Kamel Daoud, lauréat du prix Goncourt 2024 pour Houris, fait face à deux plaintes en Algérie. Accusé avec son épouse de violation du secret médical, l’auteur franco-algérien se retrouve au centre d’une polémique qui remet en question l’origine de son roman et creuse une fois de plus le fossé déjà en place entre lui et son pays d’origine.
Des accusations de violation du secret médical et d’utilisation non consentie d’un témoignage

Depuis la publication de Houris, deux plaintes ont été déposées à Oran contre Kamel Daoud et son épouse, la psychiatre Aicha Dehdouh. La plaignante, Saâda Arbane, une rescapée d’un massacre pendant la guerre civile algérienne, accuse le couple d’avoir utilisé son histoire personnelle sans autorisation.

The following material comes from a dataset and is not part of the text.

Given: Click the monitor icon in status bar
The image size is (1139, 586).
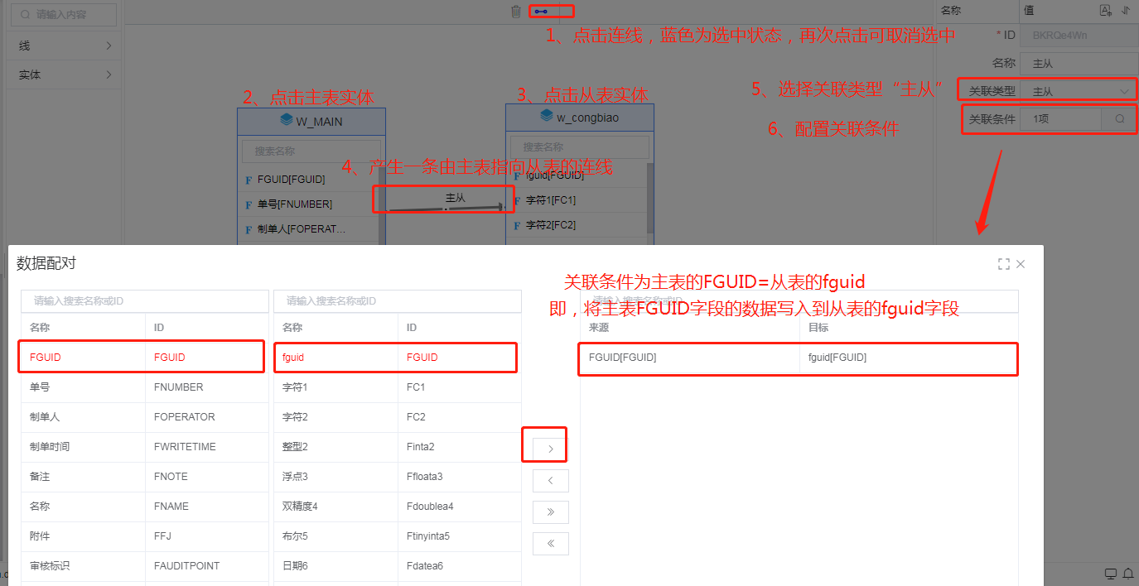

Ces confidences, faites lors d’une thérapie en 2015, auraient été intégrées au roman, notamment des détails intimes comme ses cicatrices, sa relation avec sa mère et sa tentative d’avortement. Selon les informations relatées par Ouest-France, Kamel Daoud aurait demandé à Saâda Arbane s’il pouvait raconter son histoire et elle aurait refusé de façon explicite. Cette dernière indique ne pas avoir pu finir la lecture du roman car “elle s’est sentie trahie dans son intimité” après avoir lu des détails que seule sa psychiatre savait.
Dans son travail d’investigation, le journaliste ayant rendu cette histoire publique indique avoir eu accès aux échanges de SMS entre Saâda Arbane et Aicha Dehdouh, ainsi qu’au roman dédicacé que la plaignante a reçu.

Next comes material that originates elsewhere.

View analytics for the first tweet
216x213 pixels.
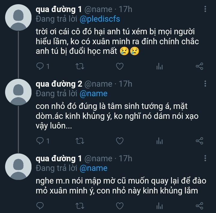tap(159, 66)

L’avocate de la plaignante, Me Fatima Benbraham, avance également que cette affaire viole la loi algérienne sur la réconciliation nationale, qui interdit toute publication concernant la décennie noire (1992-2002). La plainte dénonce une « violation de l’intimité » et pose des questions éthiques. Ces révélations relancent en outre le débat sur la frontière entre inspiration fictionnelle et exploitation du vécu.
Kamel Daoud, une figure déjà controversée en Algérie
En Algérie, Kamel Daoud est une figure controversée. Déjà critiqué pour ses positions sur la Palestine et sa visibilité en France, il est perçu par certains comme un intellectuel ayant trahi les valeurs algériennes pour s’imposer dans le paysage littéraire occidental. Le fait d’aller à l’encontre de la loi sur la réconciliation nationale vient également ajouter un argument contre l’auteur. Ce dernier a d’ailleurs toujours dénoncé l’omerta qui règne autour de ce que l’on appelle la “décennie noire”.
La controverse autour de Houris exacerbe ce sentiment. Si en France, le roman est salué pour son exploration des traumatismes de la guerre civile, en Algérie, il est perçu par certains comme une exploitation des douleurs collectives.
Sur les réseaux sociaux, activistes et citoyens soulignent que cette affaire pourrait nuire à la confiance des femmes envers les professionnels de santé, notamment celles victimes de violences. Des figures publiques dénoncent également le silence de l’auteur face aux accusations.
Gallimard défend son auteur contre ces accusations
Face à cette polémique, les éditions Gallimard, qui publient Houris, ont réagi. Dans un communiqué, l’éditeur dénonce une « de violentes campagnes diffamatoires orchestrées par certains médias proches d’un régime dont nul n’ignore la nature ». Gallimard insiste sur le fait que les personnages et l’intrigue du roman sont purement fictionnels, bien que s’inspirant de la guerre civile algérienne. Pour l’heure, Kamel Daoud n’a fait aucune déclaration à ce sujet.
Le journaliste ayant interviewé la plaignante, Sabeur Younes, se défend des accusations de l’éditeur français. Il précise avoir bien conscience du caractère polémique et délicat du sujet, mais assure que son média, One TV, n’est pas une chaîne pro-pouvoir. Le journaliste rappelle d’ailleurs que son média a invité Kamel Daoud en 2018.
Cette affaire soulève des questions éthiques sur la responsabilité des maisons d’édition face à des œuvres puisant dans des récits réels. La ligne entre fiction et réalité, déjà floue dans la littérature, devient ici un terrain de contestation.
Du côté du prix Goncourt, le président de l’Académie n’a pas souhaité faire de déclaration. Philippe Claudel a simplement déclaré au Parisien qu’il n’avait “aucune déclaration à faire, n’ayant pas les moyens d’investiguer sur cette affaire”.